Não faz mal nenhum ser muito exigente connosco. Desde que não coloquemos a fasquia tão alto, que tenhamos medo, só de olhar para ela. E fiquemos parados. E é assim que começa este blog…

terça-feira, setembro 19, 2006

Ela
Tem os cabelos castanhos, claros, meio encaracolados. Cabelos de adolescente, que ainda não cresceram o suficiente para enfeitarem uma cabeça adulta. Tem uns olhos claros, meio indefinidos e pardos. E sardas, nas duas bochechas. É baixinha e magricela. Pinta as bolas dos o’s, dos a’s e as barrigas dos d’s, em todos os textos dos livros. Perde-se a olhar pela janela da sala, e até parece que está a sonhar, de olhos bem abertos. Quando lhe perguntam o que é que gostava mais de ter, responde liberdade. Liberdade para poder sair até mais tarde com as amigas, ficar mais uma hora, ou duas. O olhar envergonhado passeia pelo chão. Claro que quer sair, e divertir-se. Só tem quatorze anos, e é isso mesmo que se faz aos quatorze anos. Quer-se ser diferente, sem no entanto deixar de ser igual a todos os outros. Aos quatorze anos estamos a começar a ser, a mexer as coisas cá dentro. A aprender a dizer muitas vezes que não, e outras tantas que sim. A aprender a deixar de ter medo do escuro e a passar a ter muito medo do escuro.

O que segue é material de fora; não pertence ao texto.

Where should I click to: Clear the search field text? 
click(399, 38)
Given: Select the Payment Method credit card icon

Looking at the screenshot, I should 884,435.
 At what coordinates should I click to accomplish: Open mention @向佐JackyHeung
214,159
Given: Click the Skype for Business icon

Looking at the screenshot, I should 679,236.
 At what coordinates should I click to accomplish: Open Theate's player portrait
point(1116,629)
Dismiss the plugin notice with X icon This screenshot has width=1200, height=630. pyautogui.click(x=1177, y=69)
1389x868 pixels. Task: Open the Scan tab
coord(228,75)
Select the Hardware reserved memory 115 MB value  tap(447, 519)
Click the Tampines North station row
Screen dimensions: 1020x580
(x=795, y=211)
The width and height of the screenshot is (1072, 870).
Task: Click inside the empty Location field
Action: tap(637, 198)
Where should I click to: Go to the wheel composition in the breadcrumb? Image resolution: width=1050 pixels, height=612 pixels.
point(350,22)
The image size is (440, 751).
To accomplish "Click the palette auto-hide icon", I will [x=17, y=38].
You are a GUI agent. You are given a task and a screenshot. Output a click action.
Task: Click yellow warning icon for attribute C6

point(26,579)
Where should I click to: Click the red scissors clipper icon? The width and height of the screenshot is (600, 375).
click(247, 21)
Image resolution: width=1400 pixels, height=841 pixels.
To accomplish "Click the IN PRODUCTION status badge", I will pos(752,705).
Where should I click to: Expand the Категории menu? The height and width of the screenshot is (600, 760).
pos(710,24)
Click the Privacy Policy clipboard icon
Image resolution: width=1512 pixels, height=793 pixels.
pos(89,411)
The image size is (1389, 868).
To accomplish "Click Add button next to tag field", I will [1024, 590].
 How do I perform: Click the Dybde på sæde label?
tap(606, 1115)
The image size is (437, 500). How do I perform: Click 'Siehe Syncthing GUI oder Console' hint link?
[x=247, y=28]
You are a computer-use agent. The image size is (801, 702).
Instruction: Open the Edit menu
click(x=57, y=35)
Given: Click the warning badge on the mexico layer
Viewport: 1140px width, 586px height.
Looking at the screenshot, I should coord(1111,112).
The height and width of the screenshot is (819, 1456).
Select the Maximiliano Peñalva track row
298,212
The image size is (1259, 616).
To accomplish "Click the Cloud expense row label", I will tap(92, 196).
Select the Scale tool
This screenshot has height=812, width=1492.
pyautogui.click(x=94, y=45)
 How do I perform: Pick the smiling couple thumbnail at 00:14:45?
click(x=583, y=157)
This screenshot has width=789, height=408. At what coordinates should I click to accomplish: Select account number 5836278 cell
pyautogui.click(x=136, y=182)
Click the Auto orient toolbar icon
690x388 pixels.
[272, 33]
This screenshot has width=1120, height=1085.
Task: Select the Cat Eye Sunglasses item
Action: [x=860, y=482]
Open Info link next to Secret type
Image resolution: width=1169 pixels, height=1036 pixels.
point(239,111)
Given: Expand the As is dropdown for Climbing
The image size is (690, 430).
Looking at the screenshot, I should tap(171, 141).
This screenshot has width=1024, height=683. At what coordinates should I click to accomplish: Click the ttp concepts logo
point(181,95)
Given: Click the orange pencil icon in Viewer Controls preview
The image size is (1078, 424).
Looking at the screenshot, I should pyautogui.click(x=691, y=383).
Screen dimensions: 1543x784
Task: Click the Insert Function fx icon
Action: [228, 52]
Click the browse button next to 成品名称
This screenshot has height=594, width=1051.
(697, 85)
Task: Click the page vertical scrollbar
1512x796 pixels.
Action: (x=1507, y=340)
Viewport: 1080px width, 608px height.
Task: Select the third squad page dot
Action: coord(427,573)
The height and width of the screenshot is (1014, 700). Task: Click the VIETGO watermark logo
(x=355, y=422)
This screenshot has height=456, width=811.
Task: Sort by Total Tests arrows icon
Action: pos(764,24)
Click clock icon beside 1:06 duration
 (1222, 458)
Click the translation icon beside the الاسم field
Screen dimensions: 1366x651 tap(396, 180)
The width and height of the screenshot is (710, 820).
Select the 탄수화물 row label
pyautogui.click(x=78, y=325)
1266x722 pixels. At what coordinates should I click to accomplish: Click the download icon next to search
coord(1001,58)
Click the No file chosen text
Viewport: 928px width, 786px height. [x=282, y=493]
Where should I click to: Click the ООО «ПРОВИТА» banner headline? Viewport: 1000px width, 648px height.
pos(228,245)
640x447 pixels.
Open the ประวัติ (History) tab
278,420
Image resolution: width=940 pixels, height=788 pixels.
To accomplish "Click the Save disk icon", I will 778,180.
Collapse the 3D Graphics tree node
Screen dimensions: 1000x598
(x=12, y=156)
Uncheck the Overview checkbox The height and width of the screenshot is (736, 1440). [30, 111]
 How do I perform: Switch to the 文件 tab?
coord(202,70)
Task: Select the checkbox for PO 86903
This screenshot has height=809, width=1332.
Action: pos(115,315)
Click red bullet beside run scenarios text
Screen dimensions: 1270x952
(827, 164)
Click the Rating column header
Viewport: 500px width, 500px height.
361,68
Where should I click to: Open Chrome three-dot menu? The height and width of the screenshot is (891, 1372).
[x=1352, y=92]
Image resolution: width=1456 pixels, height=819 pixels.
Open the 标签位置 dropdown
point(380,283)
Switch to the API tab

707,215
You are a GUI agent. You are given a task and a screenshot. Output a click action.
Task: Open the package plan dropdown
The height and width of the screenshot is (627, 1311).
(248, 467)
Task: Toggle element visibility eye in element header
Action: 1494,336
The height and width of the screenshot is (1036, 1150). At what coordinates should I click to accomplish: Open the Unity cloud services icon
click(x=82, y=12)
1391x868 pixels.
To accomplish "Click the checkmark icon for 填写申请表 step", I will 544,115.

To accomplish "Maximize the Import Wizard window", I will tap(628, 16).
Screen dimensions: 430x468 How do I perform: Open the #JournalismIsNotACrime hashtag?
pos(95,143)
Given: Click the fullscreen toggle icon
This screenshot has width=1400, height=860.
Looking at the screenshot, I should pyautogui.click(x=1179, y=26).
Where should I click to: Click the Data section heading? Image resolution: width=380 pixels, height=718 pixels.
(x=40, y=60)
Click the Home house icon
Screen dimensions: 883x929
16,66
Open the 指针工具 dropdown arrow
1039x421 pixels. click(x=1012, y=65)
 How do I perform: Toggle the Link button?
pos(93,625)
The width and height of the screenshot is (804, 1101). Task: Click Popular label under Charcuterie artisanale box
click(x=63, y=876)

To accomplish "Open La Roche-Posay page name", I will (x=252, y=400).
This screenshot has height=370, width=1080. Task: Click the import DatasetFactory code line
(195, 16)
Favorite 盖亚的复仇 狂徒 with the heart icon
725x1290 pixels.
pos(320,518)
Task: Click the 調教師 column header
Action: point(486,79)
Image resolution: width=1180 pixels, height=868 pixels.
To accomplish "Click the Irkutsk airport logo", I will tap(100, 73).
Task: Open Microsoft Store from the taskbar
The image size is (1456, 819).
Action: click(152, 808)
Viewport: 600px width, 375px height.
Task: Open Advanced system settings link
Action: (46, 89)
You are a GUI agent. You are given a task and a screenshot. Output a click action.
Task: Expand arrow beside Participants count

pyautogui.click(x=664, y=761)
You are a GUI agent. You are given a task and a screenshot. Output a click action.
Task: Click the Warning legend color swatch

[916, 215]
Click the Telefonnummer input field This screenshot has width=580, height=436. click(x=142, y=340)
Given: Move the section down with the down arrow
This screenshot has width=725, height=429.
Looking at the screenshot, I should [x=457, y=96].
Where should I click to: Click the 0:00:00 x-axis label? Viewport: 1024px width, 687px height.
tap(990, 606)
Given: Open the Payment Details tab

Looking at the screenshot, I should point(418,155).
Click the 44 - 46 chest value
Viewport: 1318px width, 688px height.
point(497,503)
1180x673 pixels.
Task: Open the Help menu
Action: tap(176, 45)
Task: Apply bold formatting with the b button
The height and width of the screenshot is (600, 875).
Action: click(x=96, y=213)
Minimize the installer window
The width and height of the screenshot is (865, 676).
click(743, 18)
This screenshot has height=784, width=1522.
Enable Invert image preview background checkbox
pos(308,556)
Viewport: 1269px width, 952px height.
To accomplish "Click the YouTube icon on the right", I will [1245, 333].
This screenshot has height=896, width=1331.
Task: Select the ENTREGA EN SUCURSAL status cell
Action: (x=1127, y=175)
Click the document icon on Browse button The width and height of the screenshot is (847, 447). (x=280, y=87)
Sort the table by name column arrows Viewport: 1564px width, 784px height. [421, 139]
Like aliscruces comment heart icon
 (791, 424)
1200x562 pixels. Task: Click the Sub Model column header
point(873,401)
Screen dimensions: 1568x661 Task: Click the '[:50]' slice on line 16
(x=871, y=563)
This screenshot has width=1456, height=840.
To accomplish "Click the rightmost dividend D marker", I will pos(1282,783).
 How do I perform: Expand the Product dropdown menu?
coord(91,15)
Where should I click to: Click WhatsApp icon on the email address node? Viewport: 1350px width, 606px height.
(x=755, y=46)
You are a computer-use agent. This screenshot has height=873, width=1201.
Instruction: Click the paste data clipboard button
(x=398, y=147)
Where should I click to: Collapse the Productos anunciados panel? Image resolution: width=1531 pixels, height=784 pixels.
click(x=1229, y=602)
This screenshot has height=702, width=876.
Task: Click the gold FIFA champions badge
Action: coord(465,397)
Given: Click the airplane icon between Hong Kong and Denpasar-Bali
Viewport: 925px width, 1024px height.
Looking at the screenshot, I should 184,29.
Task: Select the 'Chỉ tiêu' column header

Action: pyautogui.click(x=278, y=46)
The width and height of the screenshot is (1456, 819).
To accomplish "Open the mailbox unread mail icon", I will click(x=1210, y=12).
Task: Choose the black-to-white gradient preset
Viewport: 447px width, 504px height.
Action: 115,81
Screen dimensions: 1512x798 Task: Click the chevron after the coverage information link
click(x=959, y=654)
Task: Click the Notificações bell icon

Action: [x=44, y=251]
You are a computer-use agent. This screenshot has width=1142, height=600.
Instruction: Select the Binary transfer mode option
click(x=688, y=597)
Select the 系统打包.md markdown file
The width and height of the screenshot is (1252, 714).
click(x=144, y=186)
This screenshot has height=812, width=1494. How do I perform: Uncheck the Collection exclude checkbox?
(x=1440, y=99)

Aos quatorze anos tem-se tudo, porque ainda se acredita que é possível ter tudo. Menos um filho. E isso ela já tem. Um filho que nasceu ali mesmo, dentro de casa, feito dentro de casa, por quem devia dizer que está tudo bem, e não tornar tudo tão errado. E ela, em vez de estar a crescer, está a fazer o que quer que seja que se faz, quando se tem quatorze anos e um filho de um ano nos braços.
É claro que eu não a conheço. E ainda bem, porque não ia saber lidar com ela.